Screenshot grounding data ::
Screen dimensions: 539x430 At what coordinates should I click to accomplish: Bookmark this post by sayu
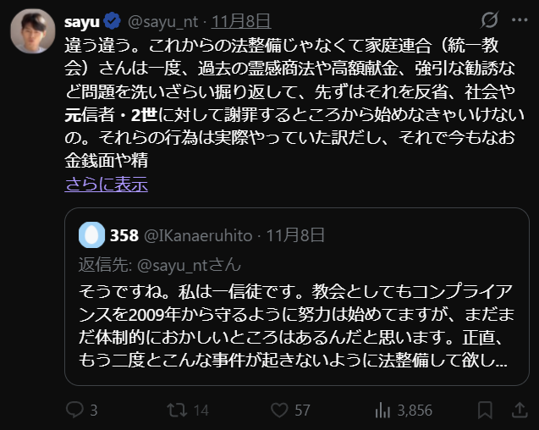coord(485,410)
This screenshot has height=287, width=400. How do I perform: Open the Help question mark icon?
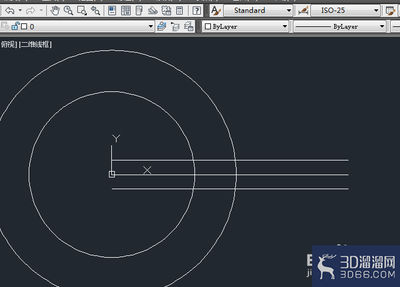(x=196, y=11)
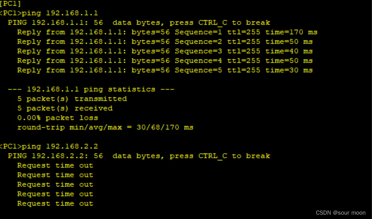
Task: Click 'time=170 ms' in the first reply
Action: (x=291, y=32)
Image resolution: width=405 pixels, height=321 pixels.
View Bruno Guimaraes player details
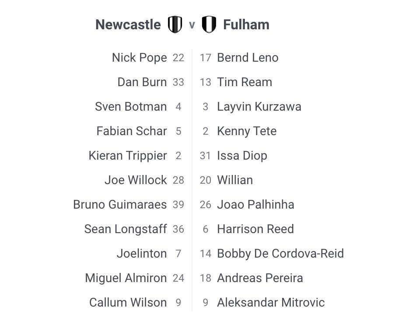[120, 205]
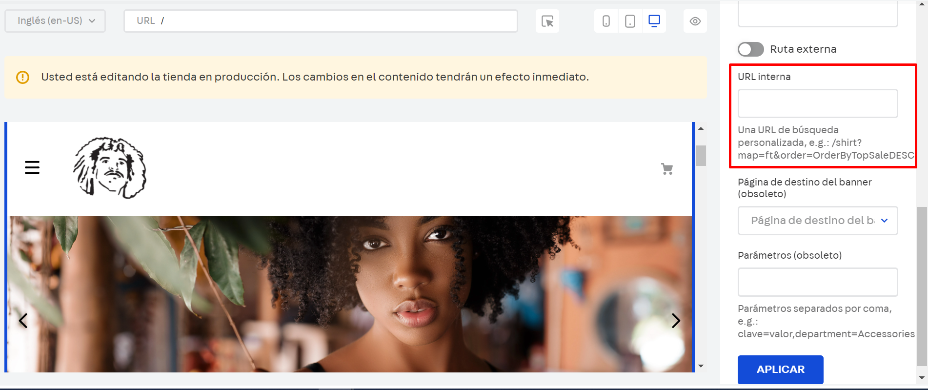
Task: Open the shopping cart icon
Action: tap(666, 169)
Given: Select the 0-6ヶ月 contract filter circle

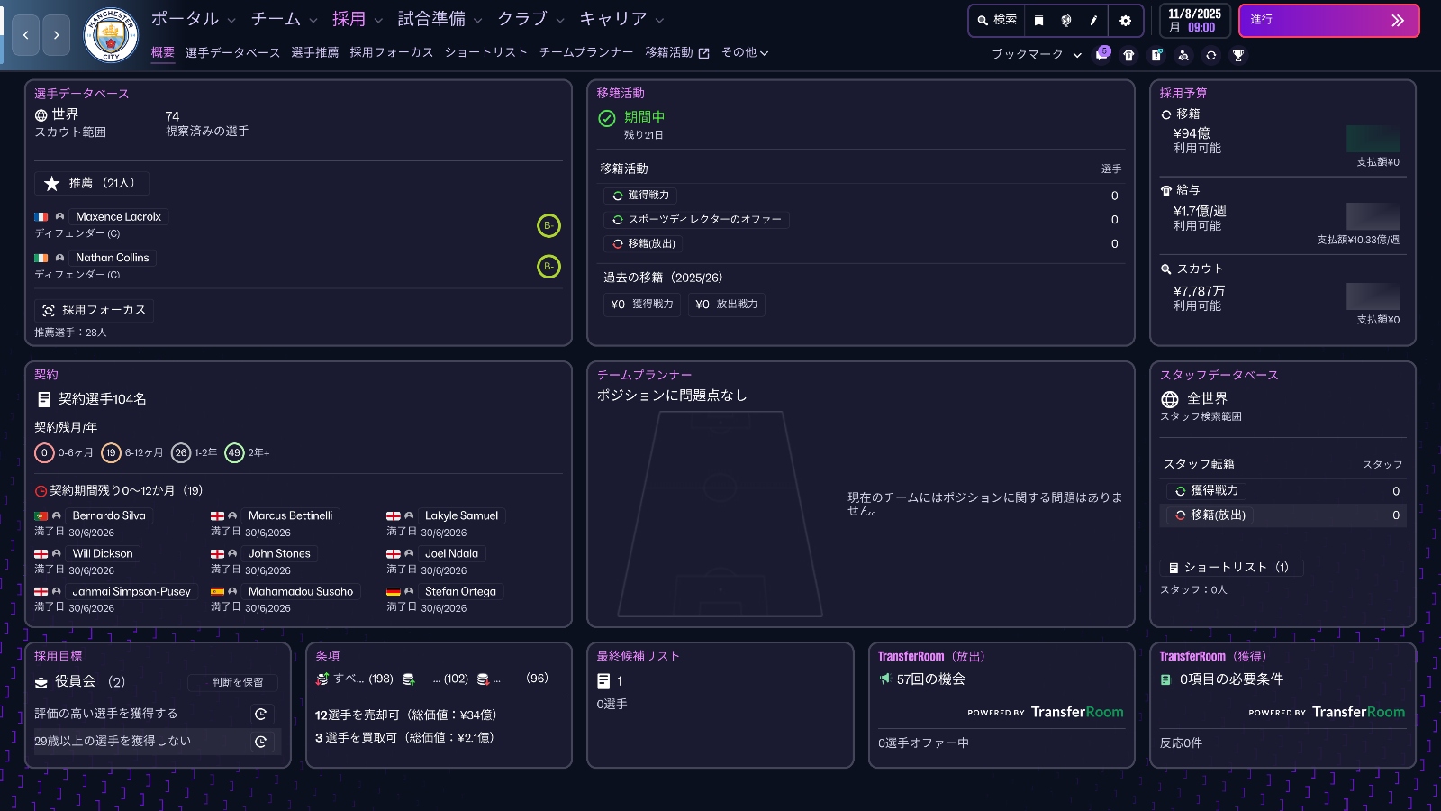Looking at the screenshot, I should tap(44, 452).
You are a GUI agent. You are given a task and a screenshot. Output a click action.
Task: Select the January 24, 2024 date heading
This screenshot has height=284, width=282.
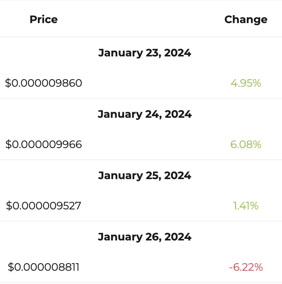point(144,114)
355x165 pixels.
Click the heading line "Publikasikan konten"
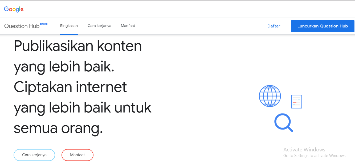pyautogui.click(x=78, y=46)

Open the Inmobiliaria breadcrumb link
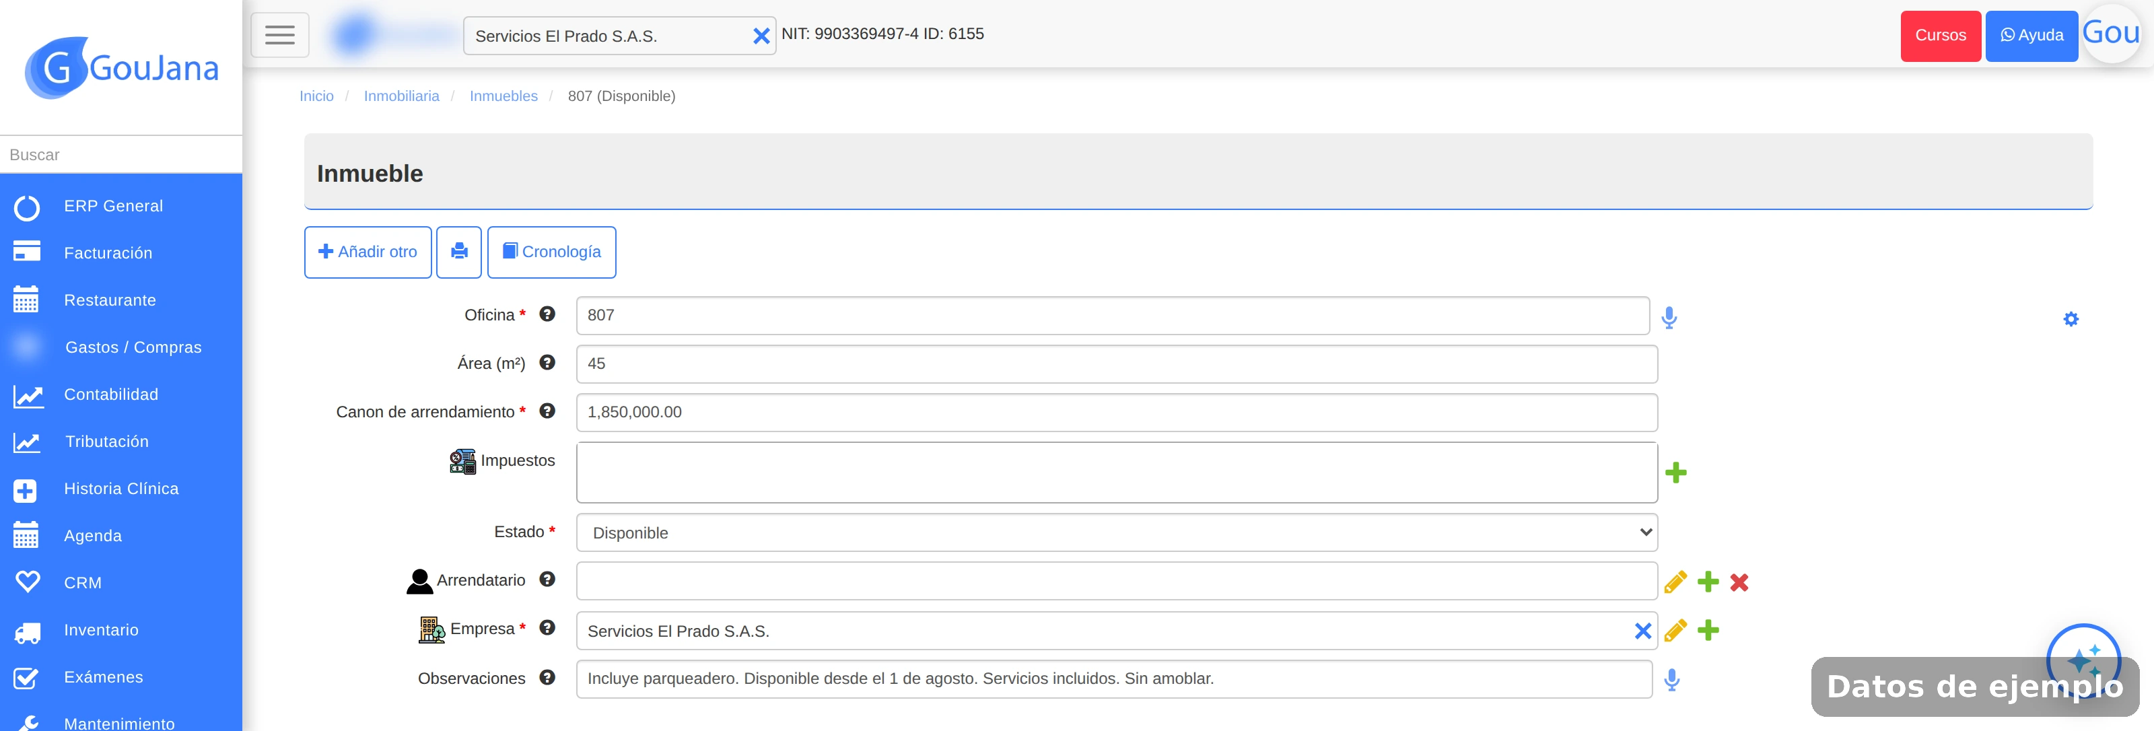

Exercise :: Every line of the data above is to be repeated exactly; the images are to be left out.

Task solution ::
Screen dimensions: 539x430 At what coordinates should I click to accomplish: Bookmark this post by sayu
coord(485,410)
This screenshot has height=287, width=400. How do I perform: Open the Help question mark icon?
(x=196, y=11)
Task: Click 'time=170 ms' in the first reply
Action: (x=291, y=32)
Image resolution: width=405 pixels, height=321 pixels.
View Bruno Guimaraes player details
[120, 205]
Task: Open the shopping cart icon
Action: tap(666, 169)
Given: Select the 0-6ヶ月 contract filter circle

Looking at the screenshot, I should tap(44, 452).
You are a GUI agent. You are given a task and a screenshot. Output a click action.
Task: Select the January 24, 2024 date heading
This screenshot has height=284, width=282.
point(144,114)
355x165 pixels.
Click the heading line "Publikasikan konten"
pyautogui.click(x=78, y=46)

Open the Inmobiliaria breadcrumb link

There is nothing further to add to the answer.